— Start Excerpted text —
Estuaries

Photo by Greg Lorenz

California Watershed Map: Virtually all of the rivers and tributaries coming out of the Sierra Nevada collect into a single estuary: The San Francisco Bay.

Map: hydrography data: California Dept. of Water Resources, imagery: ESRI

A Place Where Land, Rivers, and Ocean Mix

Estuaries are where rivers come from higher elevations and enter the ocean realm, mixing their nutrient-rich fresh water with the ocean’s salty water. Estuaries are where the ocean enters into terrestrial territories meeting river water in tidal pulses, pushing brackish, salty water into marshes of cordgrass, bringing ocean nutrients into tidal mudflats, oyster beds, and eelgrass meadows.

The San Francisco Bay-Delta is one of the most dynamic and remarkable estuaries in the world. It is where the Sacramento River, originating from the north and fed by the American and Yuba Rivers, and numerous tributaries, joins the San Joaquin River from the south, fed by the Stanislaus, Tuolumne, and Merced rivers coming out of the high Sierra Nevada mountains, and flows to the sea. The Pacific Ocean, in turn, comes through the narrow Golden Gate, bringing deep-water upwelling nutrients from the offshore Greater Farallones Marine Sanctuary into the Bay with each 6-hour cycle of incoming and outgoing tides. These waters are pushed up past Alcatraz and Angel Island into the North Bay towards the Delta, as well as south into the shallow waters of the South Bay.

The Bay from Above: The immense amount of brown, muddy sediment can be seen flowing down through the Delta into the Bay, almost to the Golden Gate.
— End Excerpted text —
— Start Listed records —
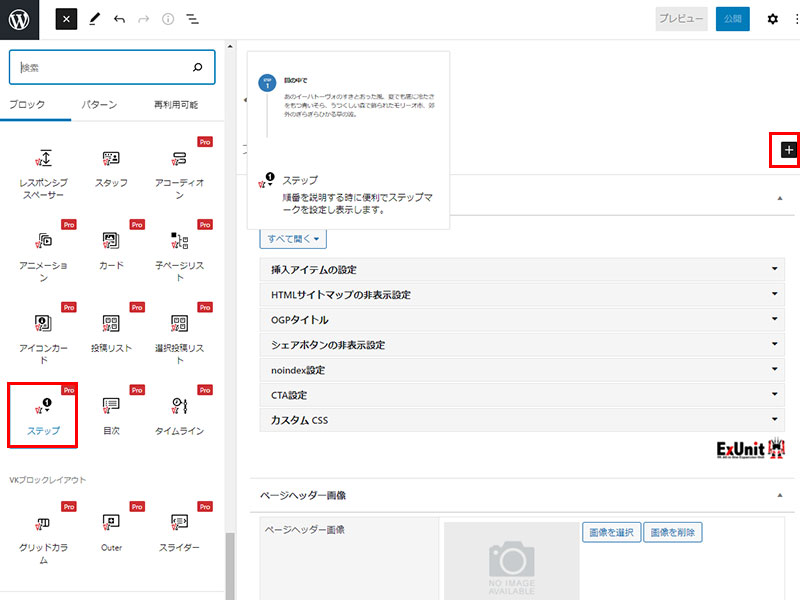The width and height of the screenshot is (800, 600).
Task: Click the undo arrow
Action: [x=119, y=19]
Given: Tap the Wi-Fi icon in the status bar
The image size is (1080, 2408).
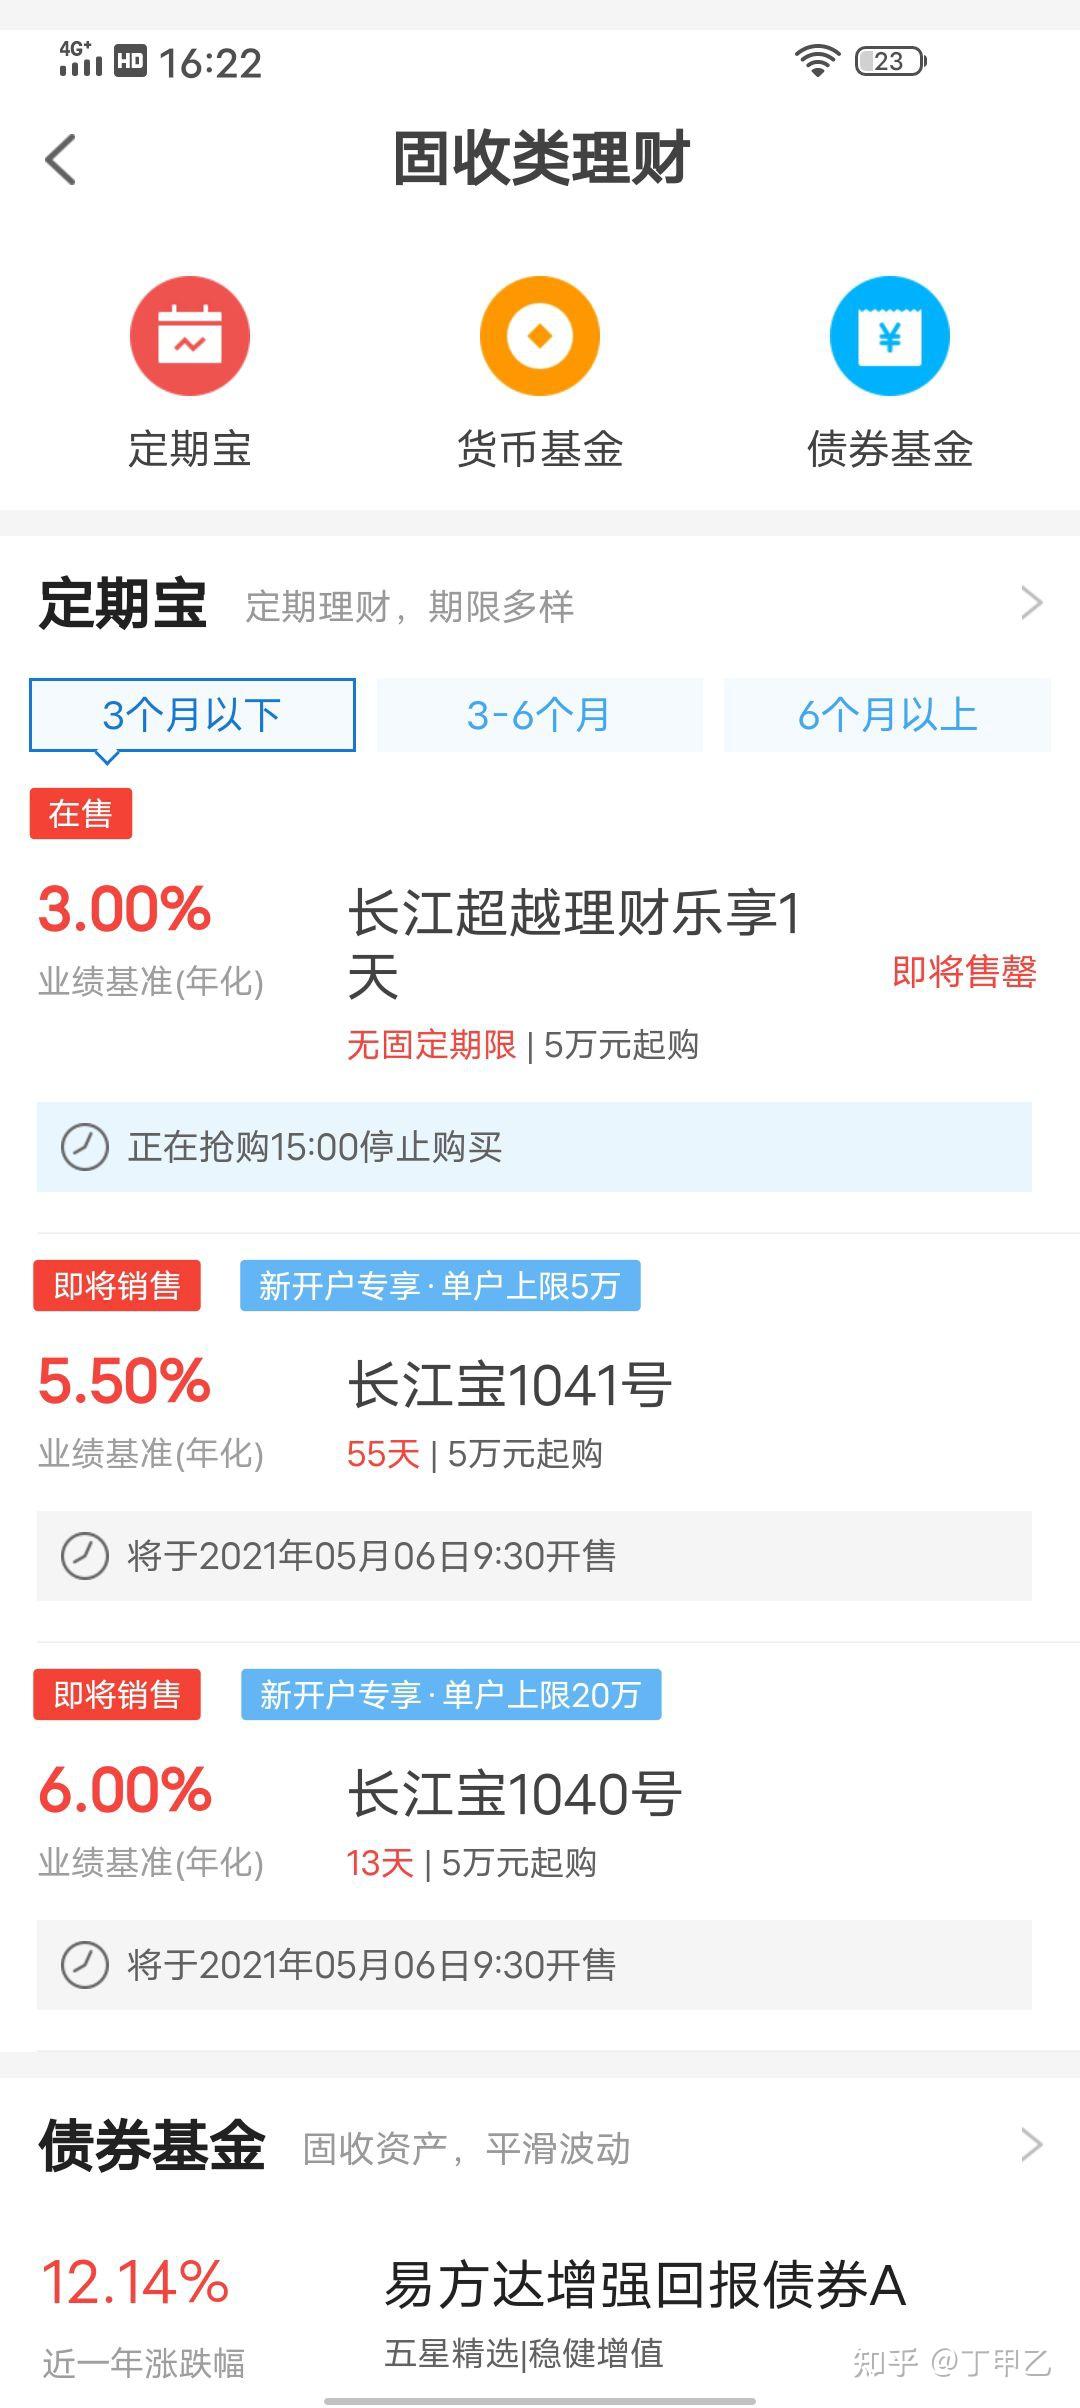Looking at the screenshot, I should 817,62.
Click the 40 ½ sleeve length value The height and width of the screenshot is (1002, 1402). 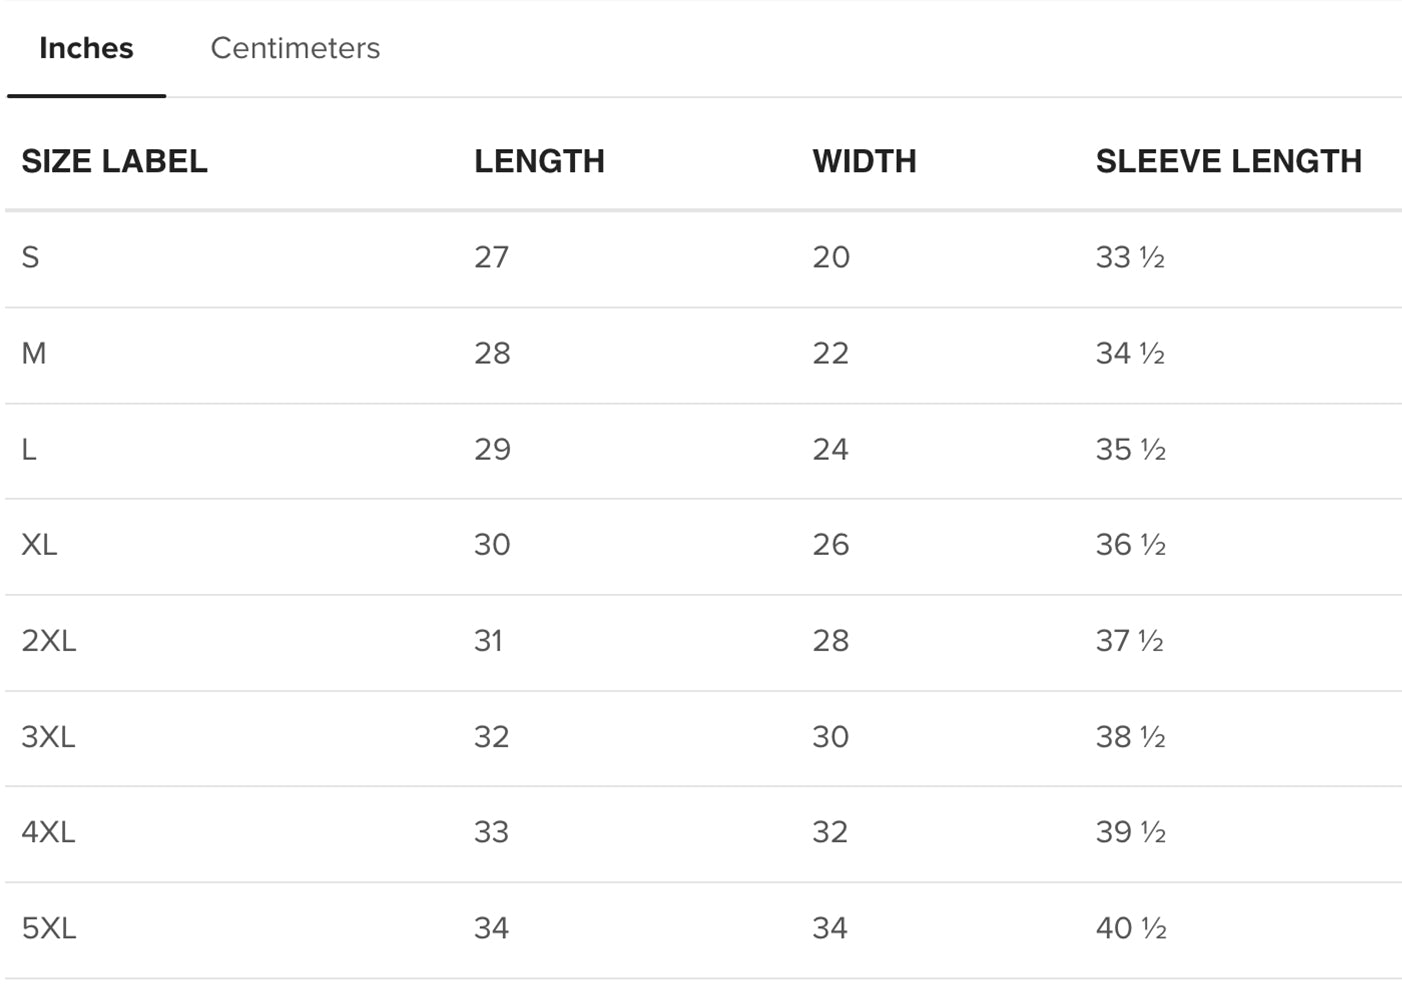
— End Listed records —
What is being asked ▸ Extend the estuaries text above, continuing on from its last sentence about the muddy sediment flowing through the Delta toward the Golden Gate.

Written response ▸
Map: Copernicus Sentinel-2 satellite, ESA

Always in Flux

The intensely dynamic nature of San Francisco Bay waters is an extreme example of estuaries everywhere. Change is constant. There is the mixing zone of salt and fresh water that shifts daily with the tides but also seasonally with the rains and annual snow melt. A dry year will result in a saltier bay, while in a wet year the Bay will be fresher. More or less nutrients flowing can have both beneficial and harmful results. Sediment movement from the rivers into the Bay, or from dredging or construction, has profound effects on life in the Bay. This complex estuary, which is home to so many people and organisms, is a grand balancing act where the plethora of both geophysical and socio-human factors is always in flux.

From Summit to Sea: Cross-section of the Sierra Nevada mountains to the Pacific Ocean: nutrients come into the Bay from the mountains and from the ocean. Salinity in the Bay is seasonal. The drier fall means a saltier Bay while the wet spring means a fresher bay. Each tidal pulse also changes salinity.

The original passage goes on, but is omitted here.